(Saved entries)
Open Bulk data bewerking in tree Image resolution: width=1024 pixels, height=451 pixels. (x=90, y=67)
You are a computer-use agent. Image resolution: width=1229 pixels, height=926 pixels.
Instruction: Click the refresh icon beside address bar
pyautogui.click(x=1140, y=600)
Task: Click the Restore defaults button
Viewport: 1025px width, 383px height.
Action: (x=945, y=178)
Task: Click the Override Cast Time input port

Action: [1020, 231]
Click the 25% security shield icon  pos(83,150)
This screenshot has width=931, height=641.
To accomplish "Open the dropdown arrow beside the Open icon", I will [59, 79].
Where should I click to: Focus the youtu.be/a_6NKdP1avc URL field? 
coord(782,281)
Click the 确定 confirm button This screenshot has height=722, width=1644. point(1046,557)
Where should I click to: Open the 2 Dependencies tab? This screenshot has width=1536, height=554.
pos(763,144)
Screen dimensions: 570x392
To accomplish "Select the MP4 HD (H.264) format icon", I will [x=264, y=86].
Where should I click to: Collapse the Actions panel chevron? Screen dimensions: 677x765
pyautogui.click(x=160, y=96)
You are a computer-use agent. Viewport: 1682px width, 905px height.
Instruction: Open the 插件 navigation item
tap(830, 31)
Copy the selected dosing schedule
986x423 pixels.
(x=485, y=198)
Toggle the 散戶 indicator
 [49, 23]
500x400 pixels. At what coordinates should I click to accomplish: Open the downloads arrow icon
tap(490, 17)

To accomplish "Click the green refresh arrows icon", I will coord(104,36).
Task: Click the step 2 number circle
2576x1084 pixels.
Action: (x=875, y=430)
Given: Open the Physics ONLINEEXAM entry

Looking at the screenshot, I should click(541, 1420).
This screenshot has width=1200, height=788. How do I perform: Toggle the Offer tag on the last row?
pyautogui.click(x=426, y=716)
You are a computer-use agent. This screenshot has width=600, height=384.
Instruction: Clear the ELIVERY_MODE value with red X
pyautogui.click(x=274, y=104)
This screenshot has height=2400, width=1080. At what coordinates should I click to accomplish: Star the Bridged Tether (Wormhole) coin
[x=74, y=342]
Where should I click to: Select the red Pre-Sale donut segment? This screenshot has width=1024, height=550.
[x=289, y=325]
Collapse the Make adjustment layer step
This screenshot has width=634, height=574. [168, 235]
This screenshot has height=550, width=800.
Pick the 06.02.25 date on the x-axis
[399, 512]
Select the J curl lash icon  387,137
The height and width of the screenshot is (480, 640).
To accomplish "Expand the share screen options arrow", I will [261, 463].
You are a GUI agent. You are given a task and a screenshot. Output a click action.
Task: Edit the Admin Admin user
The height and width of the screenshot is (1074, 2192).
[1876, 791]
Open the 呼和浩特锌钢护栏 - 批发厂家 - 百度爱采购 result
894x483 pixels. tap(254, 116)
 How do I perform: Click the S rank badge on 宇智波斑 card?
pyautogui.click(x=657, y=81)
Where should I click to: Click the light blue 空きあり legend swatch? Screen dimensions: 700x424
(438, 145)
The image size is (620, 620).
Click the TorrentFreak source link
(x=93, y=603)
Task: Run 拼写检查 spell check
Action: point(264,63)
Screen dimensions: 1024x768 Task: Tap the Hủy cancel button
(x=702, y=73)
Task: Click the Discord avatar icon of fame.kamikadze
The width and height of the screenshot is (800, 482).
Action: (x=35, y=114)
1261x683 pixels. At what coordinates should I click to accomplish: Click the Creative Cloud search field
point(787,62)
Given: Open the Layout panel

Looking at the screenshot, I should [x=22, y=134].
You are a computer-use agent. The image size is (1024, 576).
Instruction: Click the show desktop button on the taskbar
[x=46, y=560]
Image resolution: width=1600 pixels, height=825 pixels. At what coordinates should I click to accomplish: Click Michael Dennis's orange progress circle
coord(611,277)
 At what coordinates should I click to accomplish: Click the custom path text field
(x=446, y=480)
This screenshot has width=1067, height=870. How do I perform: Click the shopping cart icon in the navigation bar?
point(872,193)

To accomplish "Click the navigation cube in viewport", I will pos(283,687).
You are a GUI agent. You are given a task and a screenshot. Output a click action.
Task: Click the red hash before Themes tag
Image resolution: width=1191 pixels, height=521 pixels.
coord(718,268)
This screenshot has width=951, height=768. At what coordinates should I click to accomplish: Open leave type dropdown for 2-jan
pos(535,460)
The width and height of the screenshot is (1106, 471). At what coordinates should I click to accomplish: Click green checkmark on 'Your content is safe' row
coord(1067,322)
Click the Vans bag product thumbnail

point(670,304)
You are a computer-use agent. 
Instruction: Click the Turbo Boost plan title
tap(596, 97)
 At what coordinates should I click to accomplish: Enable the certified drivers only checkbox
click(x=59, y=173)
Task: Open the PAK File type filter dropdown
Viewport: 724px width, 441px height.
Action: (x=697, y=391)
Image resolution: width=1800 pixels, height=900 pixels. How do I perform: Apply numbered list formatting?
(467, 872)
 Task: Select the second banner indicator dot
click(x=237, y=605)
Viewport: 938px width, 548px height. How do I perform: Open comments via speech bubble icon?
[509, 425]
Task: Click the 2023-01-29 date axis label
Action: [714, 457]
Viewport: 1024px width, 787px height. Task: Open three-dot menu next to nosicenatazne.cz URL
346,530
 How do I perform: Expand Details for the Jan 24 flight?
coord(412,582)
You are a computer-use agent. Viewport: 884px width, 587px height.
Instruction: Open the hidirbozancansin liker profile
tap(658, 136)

◆ **Exercise brief**:
Find the word "will" in the records. Copy every line it appears in.

◆ **Response for this exercise**:
To accomplish "Open the dropdown arrow beside the Open icon", I will [59, 79].
To accomplish "Select the MP4 HD (H.264) format icon", I will [x=264, y=86].
To accomplish "Click the green refresh arrows icon", I will coord(104,36).
To accomplish "Expand the share screen options arrow", I will [261, 463].
To accomplish "Click the navigation cube in viewport", I will pos(283,687).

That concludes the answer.